– and how AI transformed our way of doing it
Some of the first and most famous programmers were women. Ada Lovelace is often considered the world’s first computer programmer, and later pioneers like Grace Hopper and Margaret Hamilton helped shape modern computing. They had to invent or design their own programming languages and tools, often from scratch.
In the decades that followed, programmers were often young men who worked close to the hardware, using a bottom-up approach. They knew every function call and parameter by heart. Their main sources of information were shelves filled with technical manuals — and the skill lay in knowing exactly where to look.
As computing became more accessible, more women and people from diverse backgrounds entered the field. The rise of the internet changed how programmers learned: instead of relying on printed manuals, they could search for code examples, tutorials, and blogs online. Programming became less about memorizing documentation and more about knowing how to find and adapt the right information.

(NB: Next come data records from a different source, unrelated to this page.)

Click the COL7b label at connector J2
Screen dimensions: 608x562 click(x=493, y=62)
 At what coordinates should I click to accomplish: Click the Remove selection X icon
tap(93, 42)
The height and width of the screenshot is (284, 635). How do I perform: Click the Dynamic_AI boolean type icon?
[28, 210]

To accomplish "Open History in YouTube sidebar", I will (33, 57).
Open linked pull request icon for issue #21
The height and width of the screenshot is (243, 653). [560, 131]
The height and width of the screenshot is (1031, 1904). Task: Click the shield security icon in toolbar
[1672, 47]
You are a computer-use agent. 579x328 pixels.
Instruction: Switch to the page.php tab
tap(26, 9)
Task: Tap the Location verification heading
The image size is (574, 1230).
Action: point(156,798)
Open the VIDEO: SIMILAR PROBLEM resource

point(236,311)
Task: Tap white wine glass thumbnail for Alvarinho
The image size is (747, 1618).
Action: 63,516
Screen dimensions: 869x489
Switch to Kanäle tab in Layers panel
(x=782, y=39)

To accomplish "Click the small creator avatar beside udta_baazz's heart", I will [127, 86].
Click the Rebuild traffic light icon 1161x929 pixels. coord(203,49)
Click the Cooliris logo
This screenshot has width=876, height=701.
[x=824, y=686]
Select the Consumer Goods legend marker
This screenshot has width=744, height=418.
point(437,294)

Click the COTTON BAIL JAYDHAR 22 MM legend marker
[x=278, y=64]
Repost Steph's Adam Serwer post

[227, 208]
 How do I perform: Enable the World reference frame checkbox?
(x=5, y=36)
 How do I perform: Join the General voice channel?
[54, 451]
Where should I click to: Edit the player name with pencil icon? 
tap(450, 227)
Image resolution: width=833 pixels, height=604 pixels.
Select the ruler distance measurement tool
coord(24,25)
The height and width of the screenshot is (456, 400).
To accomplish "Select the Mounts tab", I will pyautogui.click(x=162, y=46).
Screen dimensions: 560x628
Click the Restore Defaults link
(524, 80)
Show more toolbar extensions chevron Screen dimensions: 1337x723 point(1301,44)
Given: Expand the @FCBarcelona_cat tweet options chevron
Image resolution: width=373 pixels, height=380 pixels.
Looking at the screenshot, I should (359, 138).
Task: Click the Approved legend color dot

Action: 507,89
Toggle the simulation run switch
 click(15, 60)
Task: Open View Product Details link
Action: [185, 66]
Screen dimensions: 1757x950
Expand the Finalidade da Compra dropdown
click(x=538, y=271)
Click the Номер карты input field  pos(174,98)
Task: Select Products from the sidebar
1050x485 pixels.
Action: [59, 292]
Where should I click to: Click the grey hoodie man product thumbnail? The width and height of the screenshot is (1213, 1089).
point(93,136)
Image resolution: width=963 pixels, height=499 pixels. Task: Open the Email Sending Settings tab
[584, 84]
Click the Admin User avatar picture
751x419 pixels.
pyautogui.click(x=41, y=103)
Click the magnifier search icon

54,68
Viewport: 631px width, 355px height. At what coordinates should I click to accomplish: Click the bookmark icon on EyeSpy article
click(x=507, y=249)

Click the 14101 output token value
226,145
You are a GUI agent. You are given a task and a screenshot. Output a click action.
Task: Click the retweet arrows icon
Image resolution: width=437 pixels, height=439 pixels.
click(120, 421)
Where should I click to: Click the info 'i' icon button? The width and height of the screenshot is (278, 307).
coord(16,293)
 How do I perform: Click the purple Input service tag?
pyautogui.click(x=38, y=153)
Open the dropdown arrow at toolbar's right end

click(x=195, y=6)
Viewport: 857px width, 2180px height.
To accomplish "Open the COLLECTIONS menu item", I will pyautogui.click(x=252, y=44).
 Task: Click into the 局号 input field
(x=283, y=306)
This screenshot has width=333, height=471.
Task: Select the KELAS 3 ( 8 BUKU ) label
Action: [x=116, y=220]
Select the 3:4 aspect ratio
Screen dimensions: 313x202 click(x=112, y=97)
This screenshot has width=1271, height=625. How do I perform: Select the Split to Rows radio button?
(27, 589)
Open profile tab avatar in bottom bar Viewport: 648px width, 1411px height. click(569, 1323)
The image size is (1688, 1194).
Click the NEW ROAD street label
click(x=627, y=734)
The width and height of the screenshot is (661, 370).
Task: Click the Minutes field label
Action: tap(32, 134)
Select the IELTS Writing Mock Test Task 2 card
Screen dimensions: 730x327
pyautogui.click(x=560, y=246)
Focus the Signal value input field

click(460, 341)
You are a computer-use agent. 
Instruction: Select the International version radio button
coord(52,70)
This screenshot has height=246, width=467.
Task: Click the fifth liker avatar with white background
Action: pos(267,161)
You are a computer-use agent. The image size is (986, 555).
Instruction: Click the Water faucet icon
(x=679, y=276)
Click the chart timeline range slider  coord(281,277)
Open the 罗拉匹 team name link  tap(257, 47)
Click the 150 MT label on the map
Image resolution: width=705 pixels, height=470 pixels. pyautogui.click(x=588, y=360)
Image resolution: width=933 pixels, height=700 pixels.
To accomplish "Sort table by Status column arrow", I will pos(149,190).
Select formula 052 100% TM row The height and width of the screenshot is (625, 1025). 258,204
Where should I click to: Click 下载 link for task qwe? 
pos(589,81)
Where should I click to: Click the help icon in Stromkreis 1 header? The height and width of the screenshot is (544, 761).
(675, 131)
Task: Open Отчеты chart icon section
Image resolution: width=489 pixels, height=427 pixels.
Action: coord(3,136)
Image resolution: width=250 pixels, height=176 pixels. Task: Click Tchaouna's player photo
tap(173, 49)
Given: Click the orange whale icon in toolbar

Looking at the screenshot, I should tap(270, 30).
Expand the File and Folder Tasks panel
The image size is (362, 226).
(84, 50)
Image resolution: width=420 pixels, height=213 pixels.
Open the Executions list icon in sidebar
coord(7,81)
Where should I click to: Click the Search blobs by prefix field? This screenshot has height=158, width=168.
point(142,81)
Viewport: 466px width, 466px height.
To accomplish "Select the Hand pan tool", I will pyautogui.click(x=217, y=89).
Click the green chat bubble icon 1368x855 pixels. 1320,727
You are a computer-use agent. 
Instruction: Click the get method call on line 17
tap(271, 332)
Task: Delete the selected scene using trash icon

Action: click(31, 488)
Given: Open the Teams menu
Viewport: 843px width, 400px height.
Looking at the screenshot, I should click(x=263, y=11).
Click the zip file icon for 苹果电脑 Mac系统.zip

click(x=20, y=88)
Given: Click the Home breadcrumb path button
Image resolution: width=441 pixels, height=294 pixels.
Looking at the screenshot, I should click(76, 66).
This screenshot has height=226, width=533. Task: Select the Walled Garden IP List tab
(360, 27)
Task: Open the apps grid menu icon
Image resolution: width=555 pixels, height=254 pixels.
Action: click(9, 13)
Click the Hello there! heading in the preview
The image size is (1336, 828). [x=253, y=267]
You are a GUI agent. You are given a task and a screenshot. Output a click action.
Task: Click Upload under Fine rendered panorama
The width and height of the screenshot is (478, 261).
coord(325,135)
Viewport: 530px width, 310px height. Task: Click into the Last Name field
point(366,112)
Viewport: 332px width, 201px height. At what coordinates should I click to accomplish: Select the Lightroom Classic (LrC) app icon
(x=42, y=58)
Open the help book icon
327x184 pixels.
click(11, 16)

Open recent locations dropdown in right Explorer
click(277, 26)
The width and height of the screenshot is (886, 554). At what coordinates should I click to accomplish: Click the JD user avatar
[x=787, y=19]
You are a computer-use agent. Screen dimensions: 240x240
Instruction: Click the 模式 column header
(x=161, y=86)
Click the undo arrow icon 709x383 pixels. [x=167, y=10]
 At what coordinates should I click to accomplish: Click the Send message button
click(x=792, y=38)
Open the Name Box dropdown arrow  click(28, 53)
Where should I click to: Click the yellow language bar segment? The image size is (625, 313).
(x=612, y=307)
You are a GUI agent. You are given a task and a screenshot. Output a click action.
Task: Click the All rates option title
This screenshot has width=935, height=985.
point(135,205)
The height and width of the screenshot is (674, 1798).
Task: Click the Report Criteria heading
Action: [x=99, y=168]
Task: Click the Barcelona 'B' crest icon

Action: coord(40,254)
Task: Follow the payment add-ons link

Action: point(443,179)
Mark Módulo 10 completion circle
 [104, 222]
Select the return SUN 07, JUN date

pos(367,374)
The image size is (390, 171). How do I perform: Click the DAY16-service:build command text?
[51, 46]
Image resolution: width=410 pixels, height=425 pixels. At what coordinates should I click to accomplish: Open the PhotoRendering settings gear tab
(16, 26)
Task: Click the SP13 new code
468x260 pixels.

Today, with the advent of AI, programming is evolving again. Developers can now use a more top-down approach — focusing on what they want to build and asking AI tools how to do it. Online examples still serve as inspiration, but programmers no longer need to know where to find every detail; AI provides the relevant information instantly. Still, the ability to program remains essential — AI-generated code is often imperfect or incomplete. Yet, the speed and ease with which modern programmers can find solutions would have seemed like science fiction to the pioneers of the past.